A MapReduce user can specify what resources are eligible to be uploaded to the shared cache based on resource type. This is done using a configuration parameter in mapred-site.xml:

<property>
    <name>mapreduce.job.sharedcache.mode</name>
    <value>disabled</value>
    <description>
       A comma delimited list of resource categories to submit to the
       shared cache. The valid categories are: jobjar, libjars, files,
       archives. If "disabled" is specified then the job submission code
       will not use the shared cache.
    </description>
</property>

If a resource type is listed, it will check the shared cache to see if the resource is already in the cache. If so, it will use the cached resource, if not, it will specify that the resource needs to be uploaded asynchronously.

Specifying resources for the cache

A MapReduce user has 3 ways to specify resources for a MapReduce job:

  1. The command line via the generic options parser (i.e. -files, -archives, -libjars): If a resource is specified via the command line and the resource type is enabled for the shared cache, that resource will use the shared cache.
  2. The distributed cache api: If a resource is specified via the distributed cache the resource will not use the shared cache regardless of if the resource type is enabled for the shared cache.
  3. The shared cache api: This is a new set of methods added to the org.apache.hadoop.mapreduce.Job api.

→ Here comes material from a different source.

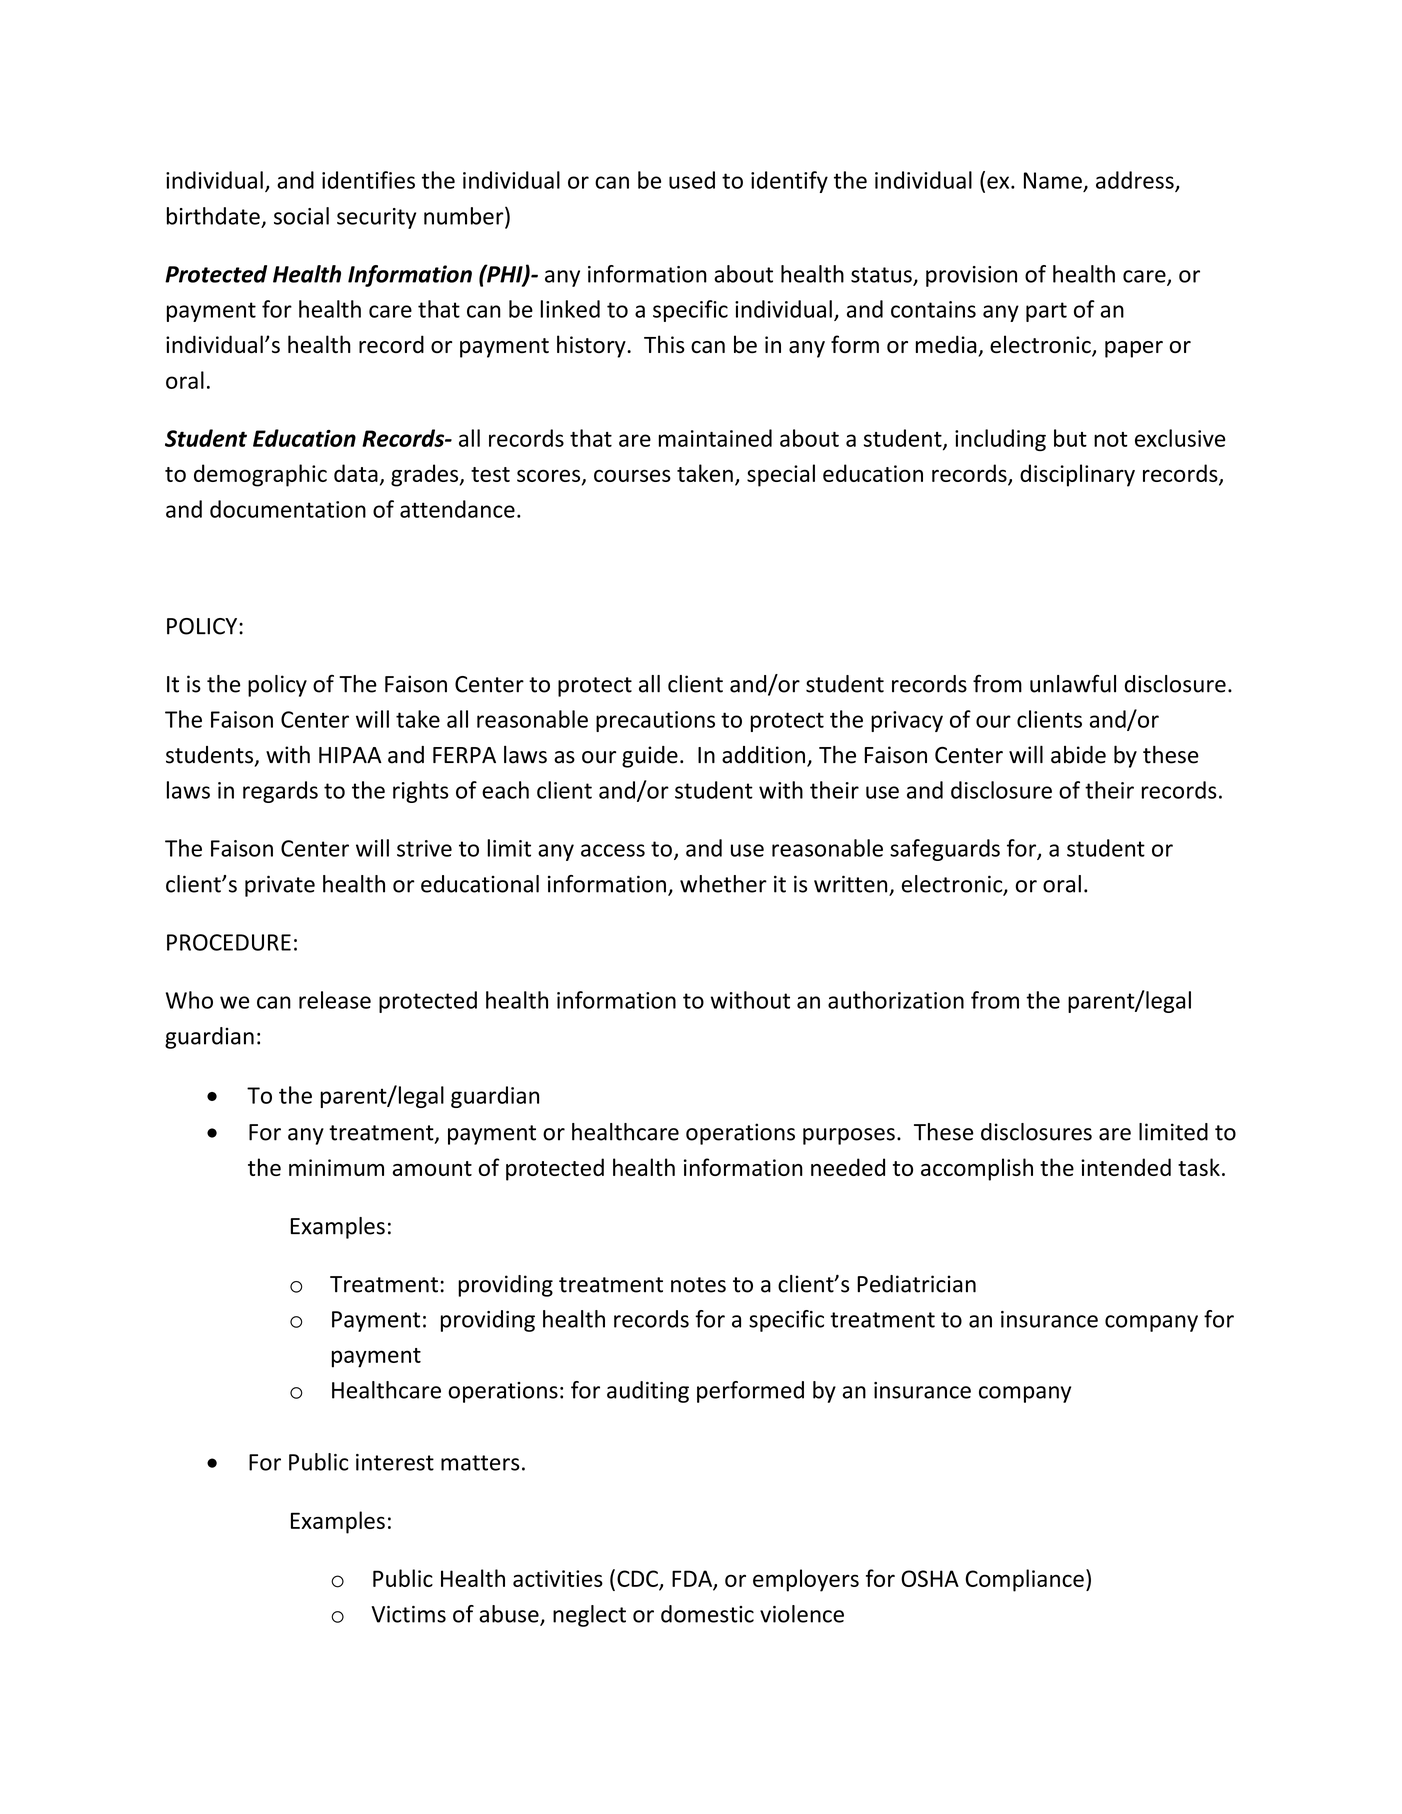 The image size is (1402, 1814). I want to click on used, so click(692, 180).
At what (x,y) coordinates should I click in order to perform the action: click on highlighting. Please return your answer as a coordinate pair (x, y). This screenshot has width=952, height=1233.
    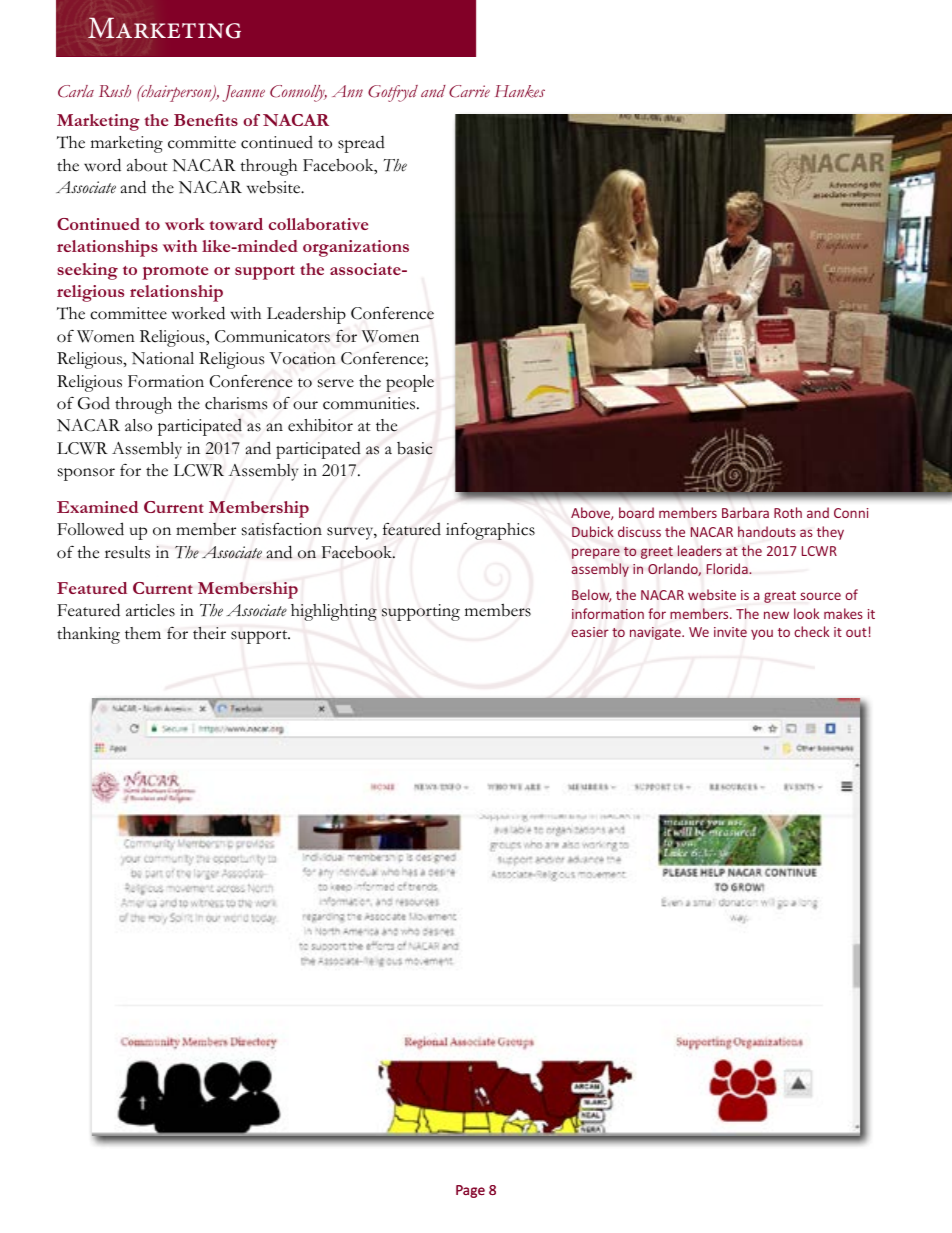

It allows users to add a file to the shared cache, add it to the shared cache and the classpath and add an archive to the shared cache. These resources will be placed in the distributed cache and, if their resource type is enabled the client will use the shared cache as well.

Resource naming

It is important to ensure that each resource for a MapReduce job has a unique file name. This prevents symlink clobbering when YARN containers running MapReduce tasks are localized during container launch. A user can specify their own resource name by using the fragment portion of a URI. For example, for file resources specified on the command line, it could look like this:

-files /local/path/file1.txt#foo.txt,/local/path2/file1.txt#bar.txt

In the above example two files, named file1.txt, will be localized with two different names: foo.txt and bar.txt.

Resource Visibility

All resources in the shared cache have a PUBLIC visibility.

MapReduce client behavior while the shared cache is unavailable

In the event that the shared cache manager is unavailable, the MapReduce client uses a fail-fast mechanism. If the MapReduce client fails to contact the shared cache manager, the client will no longer use the shared cache for the rest of that job submission. This prevents the MapReduce client from timing out each time it tries to check for a resource in the shared cache. The MapReduce client quickly reverts to the default behavior and submits a Job as if the shared cache was never enabled in the first place.